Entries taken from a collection
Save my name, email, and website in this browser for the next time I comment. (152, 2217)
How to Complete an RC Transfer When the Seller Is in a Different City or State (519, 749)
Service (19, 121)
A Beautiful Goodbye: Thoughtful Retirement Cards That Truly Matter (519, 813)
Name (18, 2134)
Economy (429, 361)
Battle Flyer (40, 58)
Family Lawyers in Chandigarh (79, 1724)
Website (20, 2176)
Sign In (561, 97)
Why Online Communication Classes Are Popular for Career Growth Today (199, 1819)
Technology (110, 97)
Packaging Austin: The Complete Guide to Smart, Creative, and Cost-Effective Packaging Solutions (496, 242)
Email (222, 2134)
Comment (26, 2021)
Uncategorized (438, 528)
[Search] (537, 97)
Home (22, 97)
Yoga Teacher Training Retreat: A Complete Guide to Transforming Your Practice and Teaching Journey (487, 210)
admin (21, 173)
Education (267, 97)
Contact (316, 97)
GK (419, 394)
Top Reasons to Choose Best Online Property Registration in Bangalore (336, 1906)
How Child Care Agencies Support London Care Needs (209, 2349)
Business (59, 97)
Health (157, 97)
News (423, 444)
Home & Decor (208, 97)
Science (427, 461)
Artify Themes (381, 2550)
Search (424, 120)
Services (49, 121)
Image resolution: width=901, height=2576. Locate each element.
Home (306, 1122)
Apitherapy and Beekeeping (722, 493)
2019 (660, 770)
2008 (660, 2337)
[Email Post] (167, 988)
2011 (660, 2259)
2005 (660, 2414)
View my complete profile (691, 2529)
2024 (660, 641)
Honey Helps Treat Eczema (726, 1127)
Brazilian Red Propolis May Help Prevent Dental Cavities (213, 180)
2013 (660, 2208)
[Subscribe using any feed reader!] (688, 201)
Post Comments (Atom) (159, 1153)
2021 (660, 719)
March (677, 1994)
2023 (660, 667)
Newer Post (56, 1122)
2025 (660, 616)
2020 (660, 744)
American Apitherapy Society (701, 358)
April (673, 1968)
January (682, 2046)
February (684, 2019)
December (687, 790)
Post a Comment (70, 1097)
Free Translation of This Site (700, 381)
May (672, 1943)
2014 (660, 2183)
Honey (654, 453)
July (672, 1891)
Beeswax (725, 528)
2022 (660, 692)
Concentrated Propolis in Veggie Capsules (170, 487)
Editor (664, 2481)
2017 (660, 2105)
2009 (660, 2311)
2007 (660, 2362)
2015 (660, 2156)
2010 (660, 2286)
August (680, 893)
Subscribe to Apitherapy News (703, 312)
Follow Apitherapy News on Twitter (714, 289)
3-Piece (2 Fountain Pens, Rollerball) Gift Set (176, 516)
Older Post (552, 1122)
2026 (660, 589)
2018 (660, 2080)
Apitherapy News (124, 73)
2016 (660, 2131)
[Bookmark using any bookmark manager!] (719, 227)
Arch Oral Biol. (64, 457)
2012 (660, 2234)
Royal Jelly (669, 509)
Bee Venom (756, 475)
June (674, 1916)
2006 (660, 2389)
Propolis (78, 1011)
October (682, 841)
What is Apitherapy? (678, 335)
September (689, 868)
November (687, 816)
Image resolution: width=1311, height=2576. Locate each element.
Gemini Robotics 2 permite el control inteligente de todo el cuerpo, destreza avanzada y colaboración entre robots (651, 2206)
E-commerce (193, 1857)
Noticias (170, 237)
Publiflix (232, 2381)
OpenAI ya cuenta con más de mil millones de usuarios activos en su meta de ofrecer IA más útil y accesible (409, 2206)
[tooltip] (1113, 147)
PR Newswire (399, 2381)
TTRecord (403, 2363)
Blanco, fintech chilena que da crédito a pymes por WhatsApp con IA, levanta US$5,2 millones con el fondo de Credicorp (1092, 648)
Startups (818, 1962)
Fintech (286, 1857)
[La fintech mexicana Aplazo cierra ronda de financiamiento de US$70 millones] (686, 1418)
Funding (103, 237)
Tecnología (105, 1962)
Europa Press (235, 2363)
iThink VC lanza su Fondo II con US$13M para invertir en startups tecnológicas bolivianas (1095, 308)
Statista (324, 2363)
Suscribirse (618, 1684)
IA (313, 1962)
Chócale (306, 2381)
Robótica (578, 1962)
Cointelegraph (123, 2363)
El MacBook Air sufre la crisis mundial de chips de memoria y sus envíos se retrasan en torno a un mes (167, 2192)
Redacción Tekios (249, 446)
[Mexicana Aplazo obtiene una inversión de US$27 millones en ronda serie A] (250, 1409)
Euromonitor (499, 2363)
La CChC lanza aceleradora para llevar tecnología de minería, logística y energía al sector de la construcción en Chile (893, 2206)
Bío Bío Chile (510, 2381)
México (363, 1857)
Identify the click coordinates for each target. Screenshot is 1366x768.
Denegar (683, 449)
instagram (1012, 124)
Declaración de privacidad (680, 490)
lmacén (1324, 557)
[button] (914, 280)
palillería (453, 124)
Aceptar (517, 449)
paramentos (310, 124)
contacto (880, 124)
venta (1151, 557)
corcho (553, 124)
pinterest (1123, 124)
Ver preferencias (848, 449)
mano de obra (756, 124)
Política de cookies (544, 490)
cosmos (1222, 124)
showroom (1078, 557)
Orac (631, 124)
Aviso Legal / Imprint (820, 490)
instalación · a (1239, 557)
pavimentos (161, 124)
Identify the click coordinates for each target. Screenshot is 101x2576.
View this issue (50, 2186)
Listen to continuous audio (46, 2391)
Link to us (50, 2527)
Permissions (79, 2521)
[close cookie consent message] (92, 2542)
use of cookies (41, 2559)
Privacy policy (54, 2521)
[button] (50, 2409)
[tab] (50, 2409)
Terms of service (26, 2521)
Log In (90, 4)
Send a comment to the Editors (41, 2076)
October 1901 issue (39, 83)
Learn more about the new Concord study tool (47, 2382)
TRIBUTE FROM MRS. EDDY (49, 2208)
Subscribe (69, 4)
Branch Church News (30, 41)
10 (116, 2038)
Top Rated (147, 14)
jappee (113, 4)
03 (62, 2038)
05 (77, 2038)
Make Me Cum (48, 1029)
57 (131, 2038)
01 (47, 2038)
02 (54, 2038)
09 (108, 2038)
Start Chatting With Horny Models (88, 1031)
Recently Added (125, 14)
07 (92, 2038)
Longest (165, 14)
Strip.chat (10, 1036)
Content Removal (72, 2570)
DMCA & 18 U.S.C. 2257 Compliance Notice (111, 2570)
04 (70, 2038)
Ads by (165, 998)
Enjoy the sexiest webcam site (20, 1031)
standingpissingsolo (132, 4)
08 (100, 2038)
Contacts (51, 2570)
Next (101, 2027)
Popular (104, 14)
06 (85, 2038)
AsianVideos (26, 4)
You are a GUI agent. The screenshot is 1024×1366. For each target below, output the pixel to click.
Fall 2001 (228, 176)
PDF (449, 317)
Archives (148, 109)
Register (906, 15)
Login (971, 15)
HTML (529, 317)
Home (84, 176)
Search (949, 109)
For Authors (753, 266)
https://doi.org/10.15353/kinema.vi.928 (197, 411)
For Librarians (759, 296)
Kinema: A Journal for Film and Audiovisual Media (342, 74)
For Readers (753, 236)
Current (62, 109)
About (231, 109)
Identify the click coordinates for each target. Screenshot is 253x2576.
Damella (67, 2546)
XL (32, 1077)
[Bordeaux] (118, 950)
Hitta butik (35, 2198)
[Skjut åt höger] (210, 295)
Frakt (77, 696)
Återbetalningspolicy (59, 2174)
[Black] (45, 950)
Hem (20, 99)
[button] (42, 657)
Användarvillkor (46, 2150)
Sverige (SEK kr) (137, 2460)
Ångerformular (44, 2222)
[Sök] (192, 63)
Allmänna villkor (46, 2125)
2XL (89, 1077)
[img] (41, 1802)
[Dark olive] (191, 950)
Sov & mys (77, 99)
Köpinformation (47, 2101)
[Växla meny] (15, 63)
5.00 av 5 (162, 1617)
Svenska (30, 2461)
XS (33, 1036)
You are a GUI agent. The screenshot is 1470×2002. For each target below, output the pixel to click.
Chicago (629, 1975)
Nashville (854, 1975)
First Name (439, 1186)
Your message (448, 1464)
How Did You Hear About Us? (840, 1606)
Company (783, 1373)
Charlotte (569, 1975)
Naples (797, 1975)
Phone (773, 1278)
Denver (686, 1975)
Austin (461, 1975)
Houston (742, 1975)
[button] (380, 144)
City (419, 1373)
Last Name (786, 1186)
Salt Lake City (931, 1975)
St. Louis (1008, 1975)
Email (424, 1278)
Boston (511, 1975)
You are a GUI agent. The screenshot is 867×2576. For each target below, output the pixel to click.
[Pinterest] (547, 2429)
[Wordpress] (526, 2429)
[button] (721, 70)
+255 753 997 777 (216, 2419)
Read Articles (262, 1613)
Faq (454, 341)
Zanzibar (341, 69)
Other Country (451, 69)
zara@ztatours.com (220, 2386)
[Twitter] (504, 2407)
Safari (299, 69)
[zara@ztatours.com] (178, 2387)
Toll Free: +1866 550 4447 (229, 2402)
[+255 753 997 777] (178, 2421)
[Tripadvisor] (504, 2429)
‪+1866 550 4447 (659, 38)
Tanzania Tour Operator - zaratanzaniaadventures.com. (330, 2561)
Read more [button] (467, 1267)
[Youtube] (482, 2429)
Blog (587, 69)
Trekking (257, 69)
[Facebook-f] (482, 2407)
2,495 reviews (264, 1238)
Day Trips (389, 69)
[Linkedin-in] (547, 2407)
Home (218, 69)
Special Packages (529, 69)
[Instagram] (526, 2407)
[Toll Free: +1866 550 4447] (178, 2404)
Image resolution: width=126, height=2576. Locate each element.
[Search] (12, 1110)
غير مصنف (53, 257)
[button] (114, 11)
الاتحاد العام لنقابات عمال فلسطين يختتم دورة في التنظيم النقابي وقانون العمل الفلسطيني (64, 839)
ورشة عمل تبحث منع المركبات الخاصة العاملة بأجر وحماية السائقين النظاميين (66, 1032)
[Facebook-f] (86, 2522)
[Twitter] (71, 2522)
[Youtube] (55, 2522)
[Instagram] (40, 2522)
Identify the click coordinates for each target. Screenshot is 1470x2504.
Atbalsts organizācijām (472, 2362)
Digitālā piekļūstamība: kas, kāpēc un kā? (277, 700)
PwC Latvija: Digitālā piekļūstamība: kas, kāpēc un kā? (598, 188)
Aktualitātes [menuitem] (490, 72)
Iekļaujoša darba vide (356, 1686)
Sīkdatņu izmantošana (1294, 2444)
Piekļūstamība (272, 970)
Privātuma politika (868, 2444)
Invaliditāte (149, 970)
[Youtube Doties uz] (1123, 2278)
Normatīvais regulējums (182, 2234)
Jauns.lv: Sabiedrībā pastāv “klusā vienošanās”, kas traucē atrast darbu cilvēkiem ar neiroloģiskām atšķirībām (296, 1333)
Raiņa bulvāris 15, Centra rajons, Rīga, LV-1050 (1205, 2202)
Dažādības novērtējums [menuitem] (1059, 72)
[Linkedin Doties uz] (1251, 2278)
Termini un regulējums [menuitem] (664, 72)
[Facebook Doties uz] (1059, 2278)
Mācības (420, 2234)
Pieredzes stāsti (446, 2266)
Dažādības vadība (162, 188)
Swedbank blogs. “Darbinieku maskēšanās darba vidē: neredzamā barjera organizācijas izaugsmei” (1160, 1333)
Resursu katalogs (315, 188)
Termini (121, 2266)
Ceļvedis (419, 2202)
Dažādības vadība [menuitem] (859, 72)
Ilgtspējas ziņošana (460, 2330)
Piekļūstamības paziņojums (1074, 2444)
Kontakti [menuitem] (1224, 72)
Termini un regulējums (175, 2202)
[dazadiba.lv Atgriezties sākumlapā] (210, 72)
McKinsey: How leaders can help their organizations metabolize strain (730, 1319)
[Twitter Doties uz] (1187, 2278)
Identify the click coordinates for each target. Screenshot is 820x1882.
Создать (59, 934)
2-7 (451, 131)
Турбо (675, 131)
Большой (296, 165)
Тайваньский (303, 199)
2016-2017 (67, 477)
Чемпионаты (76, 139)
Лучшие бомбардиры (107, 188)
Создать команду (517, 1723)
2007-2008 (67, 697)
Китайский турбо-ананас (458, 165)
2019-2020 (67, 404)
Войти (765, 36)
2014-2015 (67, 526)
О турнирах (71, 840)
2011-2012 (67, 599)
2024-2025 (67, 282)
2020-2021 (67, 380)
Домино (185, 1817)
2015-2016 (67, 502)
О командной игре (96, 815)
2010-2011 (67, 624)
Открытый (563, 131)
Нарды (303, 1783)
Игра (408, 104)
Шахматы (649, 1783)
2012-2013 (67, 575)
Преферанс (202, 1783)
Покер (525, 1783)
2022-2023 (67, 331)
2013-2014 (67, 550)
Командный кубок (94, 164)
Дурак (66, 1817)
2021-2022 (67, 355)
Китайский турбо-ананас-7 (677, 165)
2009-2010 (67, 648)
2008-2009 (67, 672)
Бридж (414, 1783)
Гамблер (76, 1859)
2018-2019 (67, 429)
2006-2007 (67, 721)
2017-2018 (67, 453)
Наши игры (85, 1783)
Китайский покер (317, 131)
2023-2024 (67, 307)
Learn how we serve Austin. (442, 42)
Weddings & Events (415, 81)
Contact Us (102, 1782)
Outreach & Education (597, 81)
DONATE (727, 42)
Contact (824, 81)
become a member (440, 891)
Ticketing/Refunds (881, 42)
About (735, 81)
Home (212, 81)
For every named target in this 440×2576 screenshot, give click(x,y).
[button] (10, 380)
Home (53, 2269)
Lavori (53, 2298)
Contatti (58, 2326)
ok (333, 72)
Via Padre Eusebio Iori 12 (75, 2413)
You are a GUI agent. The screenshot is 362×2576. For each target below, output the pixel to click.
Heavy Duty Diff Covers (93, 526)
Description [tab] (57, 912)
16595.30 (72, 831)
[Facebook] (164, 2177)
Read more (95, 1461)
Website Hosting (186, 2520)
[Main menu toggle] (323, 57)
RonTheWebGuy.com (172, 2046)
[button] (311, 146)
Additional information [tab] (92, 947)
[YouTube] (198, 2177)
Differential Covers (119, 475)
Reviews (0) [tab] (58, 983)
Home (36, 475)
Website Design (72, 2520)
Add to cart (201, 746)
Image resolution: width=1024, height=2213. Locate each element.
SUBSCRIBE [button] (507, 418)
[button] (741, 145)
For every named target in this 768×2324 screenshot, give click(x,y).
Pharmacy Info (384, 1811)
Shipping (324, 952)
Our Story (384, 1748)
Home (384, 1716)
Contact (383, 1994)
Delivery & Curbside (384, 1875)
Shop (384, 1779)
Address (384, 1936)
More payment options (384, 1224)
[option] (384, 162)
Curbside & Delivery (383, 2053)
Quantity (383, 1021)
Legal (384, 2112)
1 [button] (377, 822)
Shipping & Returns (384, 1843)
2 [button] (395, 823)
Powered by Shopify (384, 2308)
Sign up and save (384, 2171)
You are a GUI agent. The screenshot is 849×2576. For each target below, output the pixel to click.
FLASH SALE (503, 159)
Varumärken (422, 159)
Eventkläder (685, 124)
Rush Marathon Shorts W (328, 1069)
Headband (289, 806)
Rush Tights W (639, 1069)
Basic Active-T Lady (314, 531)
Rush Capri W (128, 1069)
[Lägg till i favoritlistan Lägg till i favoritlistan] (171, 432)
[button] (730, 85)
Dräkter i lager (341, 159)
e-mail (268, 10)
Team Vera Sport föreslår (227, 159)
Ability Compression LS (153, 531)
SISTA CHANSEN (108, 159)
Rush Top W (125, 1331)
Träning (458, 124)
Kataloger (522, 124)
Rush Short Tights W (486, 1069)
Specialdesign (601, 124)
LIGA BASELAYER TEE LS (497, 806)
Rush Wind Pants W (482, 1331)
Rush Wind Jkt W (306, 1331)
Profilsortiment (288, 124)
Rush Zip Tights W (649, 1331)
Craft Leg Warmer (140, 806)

TASK TO CARRY OUT:
Reproduce each line of the entries in which the word "Online" is found.

RESULT OF THE TASK:
Why Online Communication Classes Are Popular for Career Growth Today (199, 1819)
Top Reasons to Choose Best Online Property Registration in Bangalore (336, 1906)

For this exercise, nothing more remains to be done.